* _DATASET RECORDS_:
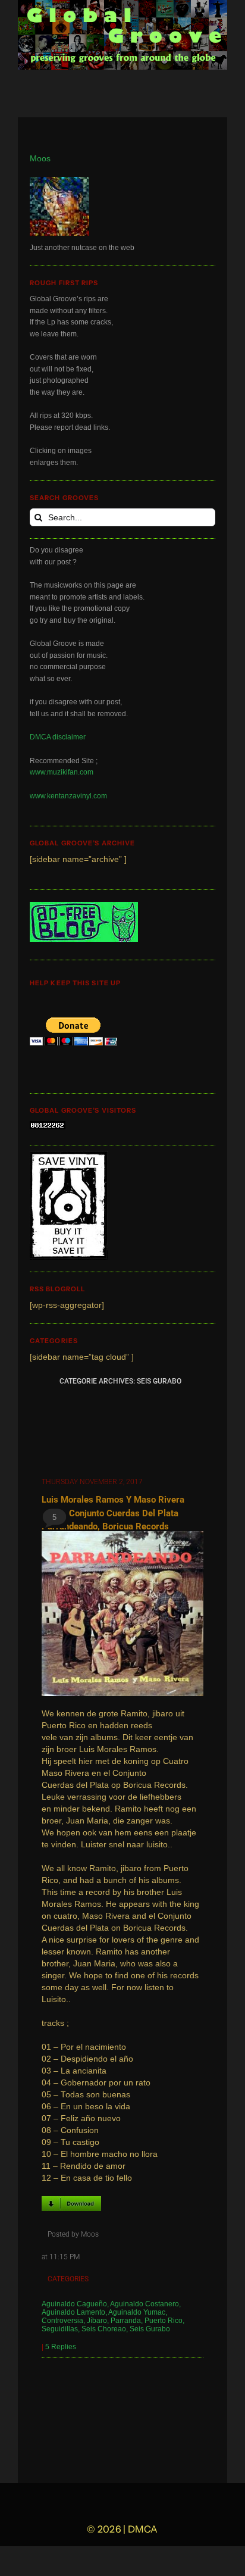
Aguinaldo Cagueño (74, 2304)
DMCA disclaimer (58, 737)
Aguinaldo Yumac (136, 2312)
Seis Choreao (103, 2329)
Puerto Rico (164, 2320)
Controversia (62, 2320)
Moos (40, 158)
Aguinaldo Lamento (73, 2312)
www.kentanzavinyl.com (68, 796)
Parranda (126, 2320)
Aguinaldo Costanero (144, 2304)
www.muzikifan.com (61, 772)
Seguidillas (60, 2329)
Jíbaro (97, 2320)
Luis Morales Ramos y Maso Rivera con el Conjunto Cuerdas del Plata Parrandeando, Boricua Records (113, 1513)
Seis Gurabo (150, 2329)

* _WORK ITEM_:
What do the lines from the one with "DMCA disclaimer (58, 737)" through the last line of the entries say? Print them word for word, both ends included, and nothing else.

* _TASK SOLUTION_:
DMCA disclaimer (58, 737)
Aguinaldo Yumac (136, 2312)
Seis Choreao (103, 2329)
Puerto Rico (164, 2320)
Controversia (62, 2320)
Moos (40, 158)
Aguinaldo Lamento (73, 2312)
www.kentanzavinyl.com (68, 796)
Parranda (126, 2320)
Aguinaldo Costanero (144, 2304)
www.muzikifan.com (61, 772)
Seguidillas (60, 2329)
Jíbaro (97, 2320)
Luis Morales Ramos y Maso Rivera con el Conjunto Cuerdas del Plata Parrandeando, Boricua Records (113, 1513)
Seis Gurabo (150, 2329)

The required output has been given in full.